The Fires We Keep Starting

Breaking the myth of “wildfire” and facing our roles in the flames.

The word wildfire sounds dramatic — raw, “natural,” something beyond our control. But there’s nothing natural about fires sparked by fireworks, power lines, or abandoned campfires.

These aren’t wilderness events. They are human-triggered disasters, made worse by failing infrastructure, reckless development, and negligence.

While wind, drought, and heat fuel fires once they ignite, even those conditions are increasingly shaped by us. Human-driven climate disruption makes extreme fire weather more common—amplifying the consequences when fires start, especially near where people live.

Studies show that 85 to 95 percent of all U.S. fires are caused by people. Whether accidental or intentional, human activity dominates fire ignition nationwide.

Most of these fires start within a quarter-mile of roads or developed areas. Roads increase wildfire risk by providing both access and ignition sources—from vehicle sparks to discarded cigarettes and careless waste.

Yet, wildfire remains the default term.

But what if it’s the wrong word?

We Need a Better Name for the Fires We Keep Starting

The words we use shape how we understand and respond. Calling them “wildfires” makes these fires sound natural and unstoppable, as if only nature is to blame. But many of today’s largest, most destructive fires are caused by human actions—and are often preventable.

If we want to take responsibility, media and agencies must stop using vague labels and be clear about what these fires truly are. When it’s proven a fire was human-caused, we should call it what it is: a manmade fire.

Manmade fires take many forms:

  • Powerline fires, like the 2024 Smokehouse Creek Fire in Texas or the 2018 Camp Fire in California
  • Arson fires, such as the deadly 2017 Thomas Fire in California
  • Equipment fires, like the 2018 Carr Fire sparked by a vehicle malfunction
  • Debris burn fires, like the 2021 Marshall Fire in Colorado
  • Recreation fires, including the 2020 El Dorado Fire ignited by pyrotechnics
  • Sprawl fires—disasters worsened by development in fire-prone areas

These fires aren’t “wild.” They’re ours. And it’s time we start calling them that.

These Aren’t Acts of Nature. They’re Failures of Planning and Policy.

The January 2025 Los Angeles fires blanketed the basin in smoke. Investigators are examining possible human-caused ignitions—including fireworks or abandoned campfires reigniting previous blazes. These were not lightning strikes in remote forests. They were human-caused ignitions unfolding in places made vulnerable by design.

In Maui, the destruction of Lahaina was fueled by downed power lines. As AP News reported, the smoke wasn’t just from “leaves and branches and trees.” It came from “buildings… gasoline stations… old houses with asbestos… automobiles.” This was not a natural fire—it was a built environment burning down.

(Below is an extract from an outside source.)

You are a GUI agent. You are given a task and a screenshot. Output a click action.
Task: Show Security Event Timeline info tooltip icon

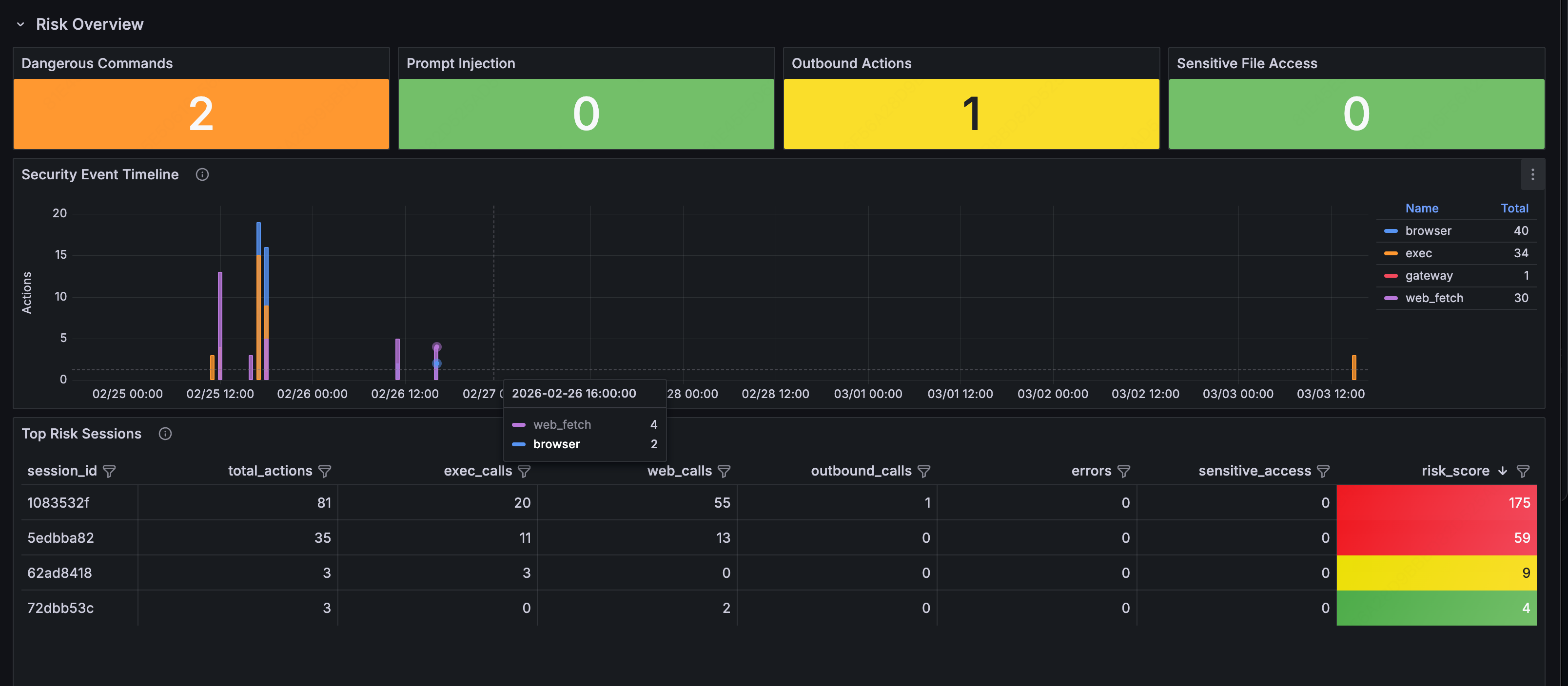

Not all fires are misnamed. The Dragon Bravo Fire in Arizona, sparked by lightning in a remote area, is a true wildfire—a natural process shaping the landscape. But increasingly, the fires destroying communities are not these.

A Moment in Deep Time: Owning Our Role

For millions of years, fire has sustained ecosystems. But within a blink of human time, we’ve disrupted those cycles—not by fire itself, but by introducing volatile ignition sources and building in fire-forged places.

Fires that once moved through fire-adapted landscapes without consequence now threaten lives and homes because of where and how we build—and how we fail to prepare.

It’s easier to blame nature—to treat these disasters as inevitable. But that story lets us off the hook. Real safety begins with honest language and clear responsibility.

Only by acknowledging our role can we change course—and stop calling human-caused fires “wild.”

Language Shapes Responsibility

Calling these events “wildfires” isn’t just misleading. It’s convenient. It gives utilities, developers, and policymakers an easy out—shifting blame away from human systems and onto nature, as if this is just how things are.

It props up false solutions—like logging—as if removing trees will fix a crisis we engineered through infrastructure neglect, poor planning, and fossil-fueled instability.

Words like wildfire obscure the truth.

Clearer language brings us closer to accountability.

This isn’t about semantics. It’s about facing what we’ve built, mismanaged, and continue to ignore.

Let’s stop calling them wild—as if nature is to blame.

These fires may run through fire-adapted ecosystems, but they start—and escalate—in human hands.

Let’s start calling them what they are.

If we want to prevent the next disaster, it begins with owning our part—demanding better infrastructure, smarter planning, and real accountability from those responsible.

The first step is changing how we talk about the fires we keep starting.